Dataset excerpt:
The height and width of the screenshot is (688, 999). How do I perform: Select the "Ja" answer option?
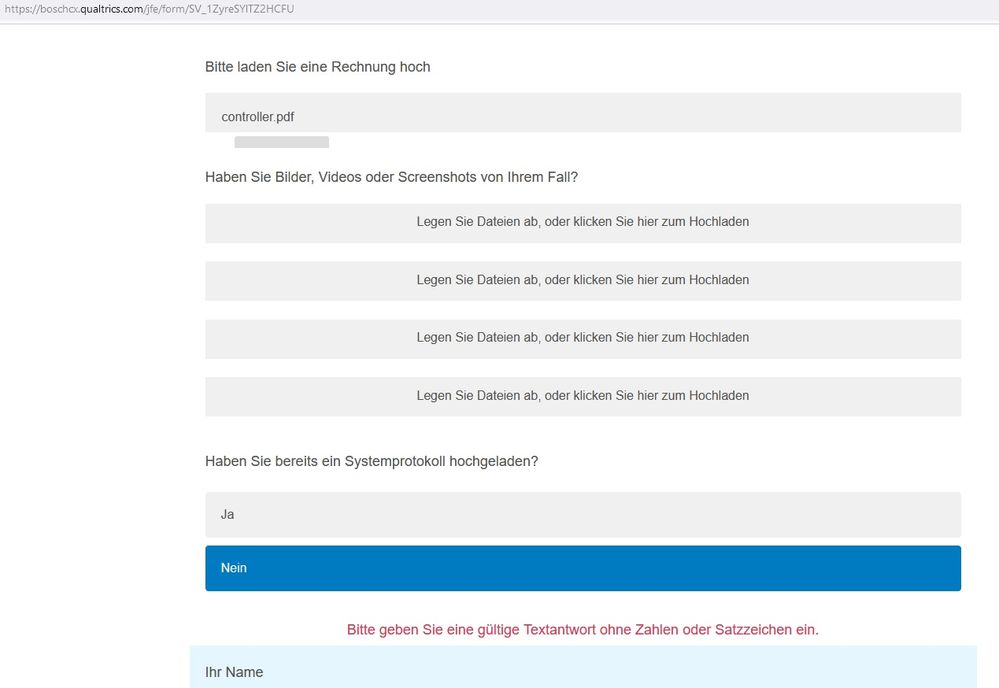click(582, 514)
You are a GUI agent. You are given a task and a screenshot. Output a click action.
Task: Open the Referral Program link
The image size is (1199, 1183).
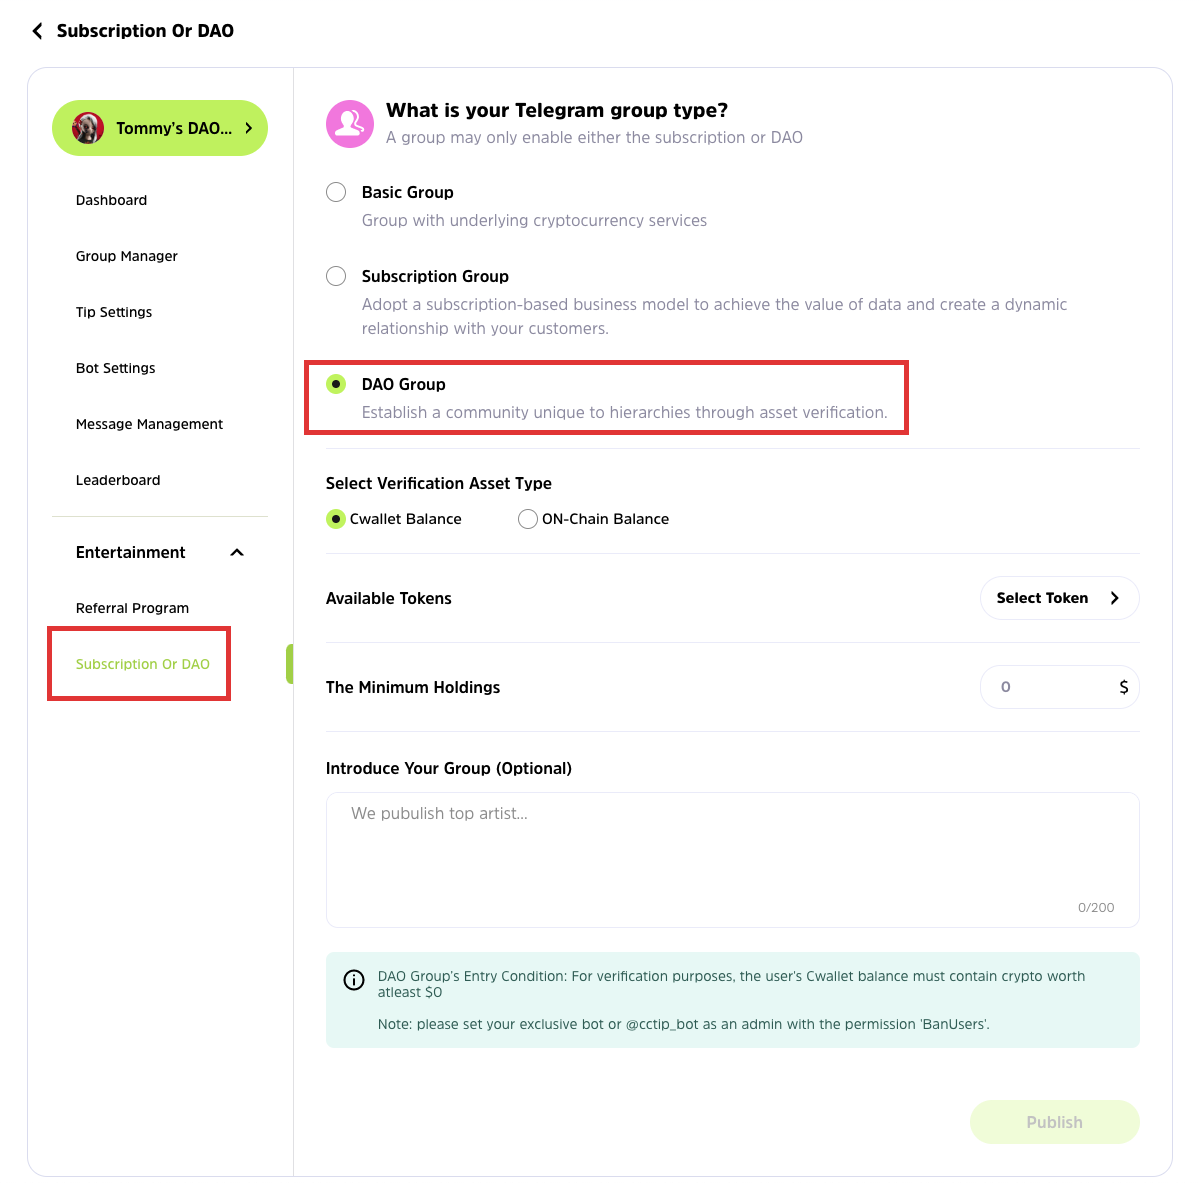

§ **What you should do**: Copy out all the records with each "screenshot" swapped for "snapshot" and everything else left as it is. Omit the pictures.

§ **Correct response**:
The height and width of the snapshot is (688, 999). How do I perform: Select the "Ja" answer option?
click(582, 514)
You are a GUI agent. You are given a task and a snapshot. Output a click action.
Task: Open the Referral Program link
The image size is (1199, 1183).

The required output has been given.